Fluid turbulence, the chaotic time-dependent motion of liquids and gases flowing at high speed, is of fundamental importance for engineering applications: it controls the drag on cars, aircraft and ships, is a major contributor to unwanted energy dissipation in pipelines, yet mixing of chemicals and thus clean combustion relies on it. Despite its importance and although the equations describing fluid flows are known for more than a century, our understanding of turbulence remains incomplete. As of now, we cannot derive properties of turbulent flows directly from the known flow equations. This poses a fundamental physics challenge which lead the late Nobel laureare Richard Feynman to describe turbulence as the 'most important unsolved problem of classical physics', yet it also affects applications, where the lack of a first-principle-based description of turbulence necessitates the use of approximate models with often uncontrolled errors. Consequently, controlling turbulent flows in industrial applications remains challenging and inaccurate descriptions of atmospheric and oceanic turbulence limit the reliability of weather and climate models.
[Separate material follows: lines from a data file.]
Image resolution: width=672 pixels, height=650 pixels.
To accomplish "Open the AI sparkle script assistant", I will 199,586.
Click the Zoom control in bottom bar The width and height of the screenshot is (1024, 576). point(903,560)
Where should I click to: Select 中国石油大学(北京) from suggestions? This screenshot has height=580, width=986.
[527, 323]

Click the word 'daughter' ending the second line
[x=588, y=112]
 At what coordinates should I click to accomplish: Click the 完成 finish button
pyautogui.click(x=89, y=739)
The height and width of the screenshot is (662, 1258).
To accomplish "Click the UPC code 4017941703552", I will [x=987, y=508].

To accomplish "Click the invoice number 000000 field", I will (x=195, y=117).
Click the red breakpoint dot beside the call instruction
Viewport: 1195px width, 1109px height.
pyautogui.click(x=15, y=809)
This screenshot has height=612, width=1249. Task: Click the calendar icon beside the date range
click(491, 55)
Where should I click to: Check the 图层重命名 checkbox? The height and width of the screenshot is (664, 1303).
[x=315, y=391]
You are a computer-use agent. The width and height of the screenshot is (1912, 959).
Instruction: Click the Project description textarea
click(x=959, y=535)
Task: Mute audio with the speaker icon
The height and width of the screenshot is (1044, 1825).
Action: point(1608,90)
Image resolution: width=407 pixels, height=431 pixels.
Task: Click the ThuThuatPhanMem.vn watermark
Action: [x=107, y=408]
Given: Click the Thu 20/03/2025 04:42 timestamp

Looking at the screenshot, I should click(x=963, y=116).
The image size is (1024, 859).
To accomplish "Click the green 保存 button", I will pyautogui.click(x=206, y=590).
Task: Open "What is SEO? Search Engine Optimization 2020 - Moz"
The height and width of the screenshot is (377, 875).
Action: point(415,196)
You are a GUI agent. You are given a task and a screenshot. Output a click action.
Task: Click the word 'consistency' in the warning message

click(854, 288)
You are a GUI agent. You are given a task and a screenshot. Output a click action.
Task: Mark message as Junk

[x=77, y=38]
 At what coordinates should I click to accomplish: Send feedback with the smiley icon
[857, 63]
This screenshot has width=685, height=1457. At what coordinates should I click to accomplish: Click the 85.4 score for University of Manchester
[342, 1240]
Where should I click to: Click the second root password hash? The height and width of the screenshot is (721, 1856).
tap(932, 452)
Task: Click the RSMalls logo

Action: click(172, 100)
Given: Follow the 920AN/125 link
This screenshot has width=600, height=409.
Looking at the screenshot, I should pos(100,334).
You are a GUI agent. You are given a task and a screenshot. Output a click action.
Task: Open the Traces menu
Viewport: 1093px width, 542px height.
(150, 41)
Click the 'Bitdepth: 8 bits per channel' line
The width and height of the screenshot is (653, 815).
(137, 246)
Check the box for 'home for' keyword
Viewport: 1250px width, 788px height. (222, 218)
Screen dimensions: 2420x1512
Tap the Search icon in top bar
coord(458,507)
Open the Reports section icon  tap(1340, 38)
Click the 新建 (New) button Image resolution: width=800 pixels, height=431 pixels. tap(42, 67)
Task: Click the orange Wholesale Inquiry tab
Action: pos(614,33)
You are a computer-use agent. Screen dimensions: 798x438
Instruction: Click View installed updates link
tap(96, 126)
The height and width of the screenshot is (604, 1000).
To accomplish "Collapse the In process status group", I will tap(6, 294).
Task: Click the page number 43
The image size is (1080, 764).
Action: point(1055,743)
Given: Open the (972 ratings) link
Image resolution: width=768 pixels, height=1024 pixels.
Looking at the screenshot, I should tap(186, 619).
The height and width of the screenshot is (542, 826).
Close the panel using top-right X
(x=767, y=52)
Since the identification of deterministic chaos in the mid 20th century the dream to describe and eventually control fluid turbulence using dynamical systems or chaos theory concepts emerged. The idea centers on the existence of special non-chaotic but time-periodic solutions of the nonlinear flow equations. These so-called periodic orbits are dynamically unstable and thus not directly observed in a turbulent flow, but the turbulent dynamics represented by a chaotic trajectory in the flow's state space always closely shadows the unstable periodic orbits. Consequently, properties of turbulence are controlled by these special unstable periodic orbit (UPO) solutions with ergodic averages for the turbulent properties we wish to describe expressed as weighted averages over the UPOs.
While these special UPO solutions of the flow equations carry the promise to finally yield what E. Hopf, one of the founding fathers of ergodic theory, envisioned in 1948, namely a "rational theory of statistical hydrodynamics where [...] properties of turbulent flow can be mathematically deduced from the fundamental equations of hydrodynamics", such a first-principle based description of turbulence remains elusive. The major road block is that we are missing robust methodologies to computationally identify UPOs and thus we cannot find sufficiently large sets of the special time-periodic, dynamically unstable, non-chaotic solutions of the flow equations to realize a quantitative description of turbulence.